The FHA restricts your loan amount to a specific amount. It’s your outstanding principal balance plus any mortgage insurance you owe. The upfront mortgage insurance fee is the same as it was when you took out your original FHA loan. But, if you refinance within the first 3 years, you get a prorated refund of the amount you paid. The lender deducts this amount from your new upfront MIP. The total equals your maximum loan amount. You can’t take any extra cash out of the equity of your home with this program.
VA IRRRL Program
The VA has a similar program. It’s called the Interest Rate Reduction Refinance program. It allows you to refinance your loan for a better term, rate, or lower payment. It’s the same principal – you need a benefit in order to refinance under this program. Under no circumstances can you take cash out of the equity of the home. The program is strictly to help you make your payments more affordable. The VA approves these loans because they provide borrowers with more disposable income.

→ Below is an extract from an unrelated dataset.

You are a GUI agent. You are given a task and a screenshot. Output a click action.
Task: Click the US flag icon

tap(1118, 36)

The VA requires pretty much the same items the FHA requires:
- Proof you currently have a VA loan
- Proof of timely payments over the last 12 months
- Contact information for your employer
- Proof you lived in the property as your owner occupied residence up until that date
The VA also restricts the loan amount to the outstanding principal balance and the new funding fee. The VA charges only 0.5% when you use the VA IRRRL program. The VA also allows borrowers to wrap in any closing costs they don’t want to pay out of pocket.
USDA Streamline Refinance
The final government program that allows a refinance with no appraisal is the USDA streamline refinance. This program started as a pilot program. Only certain states had access to it. Today, it’s available throughout the country. In order to qualify, you must meet the following requirements:
- Prove you live in the property as your primary residence
- Have a current USDA loan
- Prove timely payments of your USDA loan
- Prove the refinance saves you money (at least $50 per month)
Just like the other programs, lenders don’t verify your credit score or income. They also use the original value of your home.

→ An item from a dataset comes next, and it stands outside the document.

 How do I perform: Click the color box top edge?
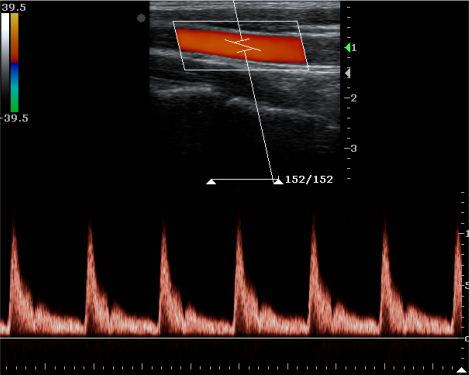235,22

The Benefit of No Appraisal
It sounds risky for lenders to refinance loans with no appraisal. What if the value dropped? It might have and in fact, some borrowers may be underwater on their homes. Because you prove you can pay the current mortgage, though, it pays to refinance them without knowing the current value. The lower payment makes the mortgage more affordable. This lowers your risk of default. Underwater borrowers often don’t have an incentive to stay in the home. If the payments become unaffordable, they could just walk away from the home. This is expensive for banks, which is why they offer this program.

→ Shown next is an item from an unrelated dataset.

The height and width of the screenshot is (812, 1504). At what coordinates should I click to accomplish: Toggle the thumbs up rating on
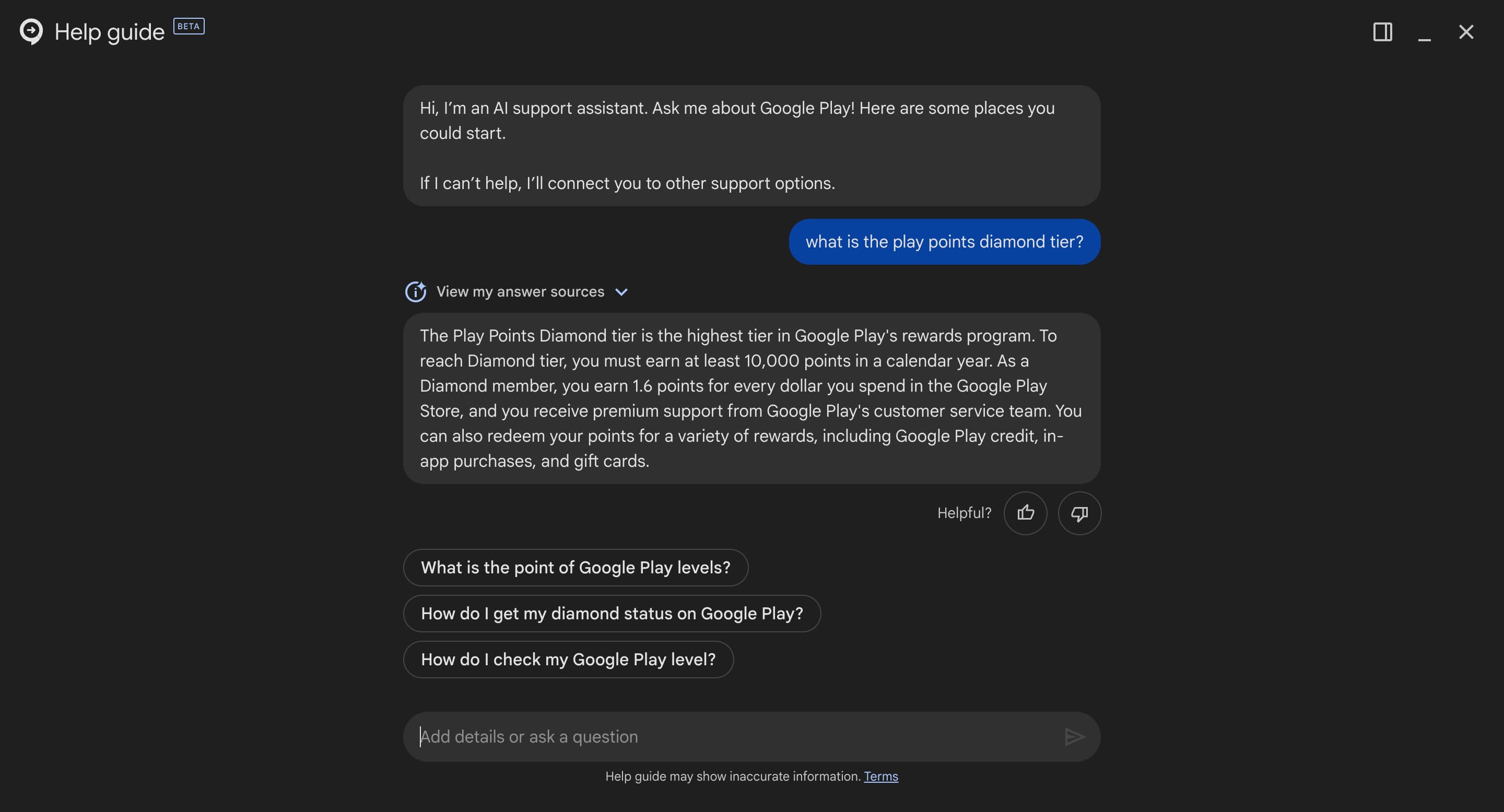(x=1025, y=513)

If you are underwater, the streamline programs offer you an immense benefit. You can save more money each month. If you can afford it, you could put that save money towards the principal of the home. This way you pay the principal down faster and gain some of your equity back.
None of these things happen overnight, but they are a helpful way to get you back in the swing of things. Not needing an appraisal is a great benefit for you and the banks. A foreclosure can damage your credit score for many years. Most programs require borrowers to wait between 2 and 3 years before they can apply for a new mortgage. This means you may end up renting for many years to come.
Take advantage of the streamline programs available and secure a refinance with no appraisal. You’ll save time and money in the long run. You’ll also end up with a more affordable mortgage to help you get ahead on your real estate investment.